Stored items:
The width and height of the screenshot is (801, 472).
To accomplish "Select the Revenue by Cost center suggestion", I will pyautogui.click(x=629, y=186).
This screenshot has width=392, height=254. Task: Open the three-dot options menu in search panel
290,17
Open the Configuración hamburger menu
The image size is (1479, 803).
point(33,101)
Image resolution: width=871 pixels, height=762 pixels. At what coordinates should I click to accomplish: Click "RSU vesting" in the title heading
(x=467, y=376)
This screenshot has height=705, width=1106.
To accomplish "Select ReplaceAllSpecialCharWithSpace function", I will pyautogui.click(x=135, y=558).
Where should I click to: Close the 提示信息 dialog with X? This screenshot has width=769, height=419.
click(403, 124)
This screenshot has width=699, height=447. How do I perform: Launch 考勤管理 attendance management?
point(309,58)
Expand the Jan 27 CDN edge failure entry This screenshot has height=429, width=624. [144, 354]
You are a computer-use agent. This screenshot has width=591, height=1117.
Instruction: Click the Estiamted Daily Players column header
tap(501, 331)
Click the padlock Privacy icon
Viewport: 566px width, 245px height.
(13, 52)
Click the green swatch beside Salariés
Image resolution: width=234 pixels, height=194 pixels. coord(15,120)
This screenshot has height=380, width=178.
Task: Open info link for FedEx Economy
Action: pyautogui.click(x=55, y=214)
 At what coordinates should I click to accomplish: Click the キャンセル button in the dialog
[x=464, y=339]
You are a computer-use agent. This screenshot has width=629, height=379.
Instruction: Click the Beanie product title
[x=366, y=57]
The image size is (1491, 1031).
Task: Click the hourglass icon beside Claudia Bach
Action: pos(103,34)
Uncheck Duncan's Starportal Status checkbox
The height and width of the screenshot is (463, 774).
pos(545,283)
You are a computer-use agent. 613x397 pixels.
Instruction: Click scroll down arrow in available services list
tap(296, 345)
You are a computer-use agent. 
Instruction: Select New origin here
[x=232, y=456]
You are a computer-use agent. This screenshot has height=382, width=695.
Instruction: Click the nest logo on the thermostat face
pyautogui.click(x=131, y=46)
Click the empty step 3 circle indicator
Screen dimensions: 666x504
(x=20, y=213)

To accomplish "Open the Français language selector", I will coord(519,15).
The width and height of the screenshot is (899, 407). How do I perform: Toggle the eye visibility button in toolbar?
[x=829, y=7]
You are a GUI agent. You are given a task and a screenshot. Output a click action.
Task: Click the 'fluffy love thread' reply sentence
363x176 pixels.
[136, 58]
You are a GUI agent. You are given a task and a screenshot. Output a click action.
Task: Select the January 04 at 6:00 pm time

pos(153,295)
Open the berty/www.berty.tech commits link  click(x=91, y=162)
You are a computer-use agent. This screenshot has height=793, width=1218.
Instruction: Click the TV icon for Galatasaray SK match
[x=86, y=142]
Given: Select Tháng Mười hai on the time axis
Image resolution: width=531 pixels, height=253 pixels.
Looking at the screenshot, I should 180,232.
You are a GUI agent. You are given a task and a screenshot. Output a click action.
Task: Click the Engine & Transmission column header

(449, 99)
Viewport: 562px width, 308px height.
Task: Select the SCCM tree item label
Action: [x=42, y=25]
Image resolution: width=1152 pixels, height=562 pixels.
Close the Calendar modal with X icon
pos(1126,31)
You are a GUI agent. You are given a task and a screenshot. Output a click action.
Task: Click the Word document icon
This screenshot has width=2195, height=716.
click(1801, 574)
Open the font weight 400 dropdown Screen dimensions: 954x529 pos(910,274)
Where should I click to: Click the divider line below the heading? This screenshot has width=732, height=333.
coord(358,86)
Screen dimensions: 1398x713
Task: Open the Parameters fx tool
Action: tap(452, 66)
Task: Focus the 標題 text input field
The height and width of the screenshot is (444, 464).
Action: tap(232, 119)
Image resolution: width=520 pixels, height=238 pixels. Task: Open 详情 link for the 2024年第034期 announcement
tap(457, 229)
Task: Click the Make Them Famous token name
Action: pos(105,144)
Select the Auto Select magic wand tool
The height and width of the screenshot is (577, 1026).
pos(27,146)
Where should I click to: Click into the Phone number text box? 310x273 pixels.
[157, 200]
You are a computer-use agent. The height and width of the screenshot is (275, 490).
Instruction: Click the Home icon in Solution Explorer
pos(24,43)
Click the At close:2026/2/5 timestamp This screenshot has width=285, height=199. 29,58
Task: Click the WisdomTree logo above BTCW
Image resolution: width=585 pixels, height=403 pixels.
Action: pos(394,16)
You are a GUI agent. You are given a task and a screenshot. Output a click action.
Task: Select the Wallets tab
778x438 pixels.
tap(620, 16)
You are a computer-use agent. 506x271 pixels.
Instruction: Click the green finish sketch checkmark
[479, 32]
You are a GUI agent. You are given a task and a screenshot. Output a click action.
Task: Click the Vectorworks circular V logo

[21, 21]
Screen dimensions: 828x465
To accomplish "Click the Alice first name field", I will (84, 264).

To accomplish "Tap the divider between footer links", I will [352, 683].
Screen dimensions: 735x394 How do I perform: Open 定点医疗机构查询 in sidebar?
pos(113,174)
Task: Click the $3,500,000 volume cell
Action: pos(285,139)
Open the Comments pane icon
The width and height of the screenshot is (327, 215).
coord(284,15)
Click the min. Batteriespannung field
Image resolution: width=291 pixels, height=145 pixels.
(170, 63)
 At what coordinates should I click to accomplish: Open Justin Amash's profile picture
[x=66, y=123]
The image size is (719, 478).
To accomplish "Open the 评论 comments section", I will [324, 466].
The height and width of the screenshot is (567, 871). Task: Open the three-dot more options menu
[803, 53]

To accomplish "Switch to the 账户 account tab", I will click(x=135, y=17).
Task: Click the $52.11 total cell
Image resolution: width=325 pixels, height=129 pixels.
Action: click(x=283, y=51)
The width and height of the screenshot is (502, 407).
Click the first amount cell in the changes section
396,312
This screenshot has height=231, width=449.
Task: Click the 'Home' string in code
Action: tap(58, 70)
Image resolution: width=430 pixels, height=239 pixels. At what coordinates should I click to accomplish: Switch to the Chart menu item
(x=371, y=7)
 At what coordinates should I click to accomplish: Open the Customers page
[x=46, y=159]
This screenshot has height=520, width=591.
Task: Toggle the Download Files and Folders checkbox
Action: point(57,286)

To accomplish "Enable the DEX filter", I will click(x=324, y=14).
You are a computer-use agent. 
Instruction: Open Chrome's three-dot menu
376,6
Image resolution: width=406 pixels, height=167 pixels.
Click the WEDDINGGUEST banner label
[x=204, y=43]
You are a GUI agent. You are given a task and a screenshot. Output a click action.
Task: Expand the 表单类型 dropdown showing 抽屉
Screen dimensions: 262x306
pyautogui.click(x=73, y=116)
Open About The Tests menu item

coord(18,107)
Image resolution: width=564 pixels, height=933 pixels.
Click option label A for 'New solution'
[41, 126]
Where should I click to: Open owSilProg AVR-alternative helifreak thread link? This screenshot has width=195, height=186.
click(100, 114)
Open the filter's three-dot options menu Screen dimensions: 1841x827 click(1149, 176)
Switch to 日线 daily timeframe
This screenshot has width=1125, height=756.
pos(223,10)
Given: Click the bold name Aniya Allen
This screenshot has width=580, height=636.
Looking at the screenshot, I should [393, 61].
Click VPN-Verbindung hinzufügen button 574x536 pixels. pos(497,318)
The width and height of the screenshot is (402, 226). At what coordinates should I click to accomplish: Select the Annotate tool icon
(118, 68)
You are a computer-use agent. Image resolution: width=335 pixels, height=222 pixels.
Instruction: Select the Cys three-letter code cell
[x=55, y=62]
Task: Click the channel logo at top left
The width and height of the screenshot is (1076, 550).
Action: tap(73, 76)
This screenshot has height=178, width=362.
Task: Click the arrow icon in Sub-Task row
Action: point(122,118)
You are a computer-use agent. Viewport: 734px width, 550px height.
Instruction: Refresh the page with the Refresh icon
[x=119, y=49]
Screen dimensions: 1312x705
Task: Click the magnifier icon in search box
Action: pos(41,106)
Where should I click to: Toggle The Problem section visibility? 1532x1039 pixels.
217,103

## What the exercise asks
Taking the entries above, write out exactly each line from the one holding "Instruction: Open Chrome's three-dot menu" to the one holding "Open the filter's", both included, and stop there.

## Exercise output
Instruction: Open Chrome's three-dot menu
376,6
Image resolution: width=406 pixels, height=167 pixels.
Click the WEDDINGGUEST banner label
[x=204, y=43]
You are a GUI agent. You are given a task and a screenshot. Output a click action.
Task: Expand the 表单类型 dropdown showing 抽屉
Screen dimensions: 262x306
pyautogui.click(x=73, y=116)
Open About The Tests menu item

coord(18,107)
Image resolution: width=564 pixels, height=933 pixels.
Click option label A for 'New solution'
[41, 126]
Where should I click to: Open owSilProg AVR-alternative helifreak thread link? This screenshot has width=195, height=186.
click(100, 114)
Open the filter's three-dot options menu Screen dimensions: 1841x827 click(1149, 176)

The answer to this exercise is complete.